The new legal format of a private bank controlled by a corporate partnership has been specifically designed to enable both Pictet and Lombard Odier to boost their international development, he adds.

A statement from Pictet says that “the sense of personal responsability and prudent risk management that has characterised the Pictet Group since foundation” will remain unchanged.

Pictet added more than 100 employees in 2012 and plans to recruit another 100 this year.

While many wealth managers have struggled to understand and accommodate clients’ needs since the crisis, with their clients downgrading from high-fee discretionary portfolios to less involved, ‘advisory’ relationships, Swiss rivals have looked on enviously at Julius Baer.

Under the leadership of Boris Collardi, Baer claims to have strengthened the link between adviser and client.
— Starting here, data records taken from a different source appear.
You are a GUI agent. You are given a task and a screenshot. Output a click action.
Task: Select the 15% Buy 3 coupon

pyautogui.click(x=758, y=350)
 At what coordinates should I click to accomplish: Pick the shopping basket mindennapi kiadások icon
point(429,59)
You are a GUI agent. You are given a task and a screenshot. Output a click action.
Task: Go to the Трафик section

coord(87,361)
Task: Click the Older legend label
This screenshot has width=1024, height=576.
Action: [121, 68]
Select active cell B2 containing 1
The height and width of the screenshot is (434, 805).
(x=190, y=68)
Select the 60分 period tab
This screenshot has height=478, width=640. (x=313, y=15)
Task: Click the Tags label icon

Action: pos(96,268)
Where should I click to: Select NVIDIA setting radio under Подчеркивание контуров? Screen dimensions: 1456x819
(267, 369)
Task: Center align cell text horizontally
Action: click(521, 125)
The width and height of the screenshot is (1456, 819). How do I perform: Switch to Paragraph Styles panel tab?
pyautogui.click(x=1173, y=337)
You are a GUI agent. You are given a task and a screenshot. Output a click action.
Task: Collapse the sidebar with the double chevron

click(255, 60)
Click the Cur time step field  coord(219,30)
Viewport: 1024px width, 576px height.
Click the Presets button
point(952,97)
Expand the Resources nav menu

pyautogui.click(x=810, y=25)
Although Mr Collardi says margins have come under pressure due to last year’s historically low level of client activity, customers demanding discretionary portfolios are coming back.

“Returns are much more difficult to achieve and clients are much more dependent on advice than in a straightforward bull market,” Mr Collardi told PWM, with net new money growth of 6 per cent over the last two years at the “top end of our expectations.”

The latest move from the Swiss private banks could be particularly timely, bearing in mind the trend for more disposals by international groups of non-core businesses outside their home countries, reported by Swiss M&A consultant Ray Soudah.

This could allow Lombard Odier, Picet, Julius Baer, UBP and other independent groups bent on international growth to further deepen their foreign footholds, alongside resurgent domestic players.

But the overall challenge for private banking is a much more basic one, going well beyond secrecy, services and structures, believes Mr Soudah. “The real issue in terms of profitability of private banks and wealth managers is the unjustified high cost of client-facing relationship managers,” he says.

In order to stand a longer-term chance of sustainability, the industry needs to “tone down” its front office costs by up to 30 per cent. Now that really would be a fundamental change.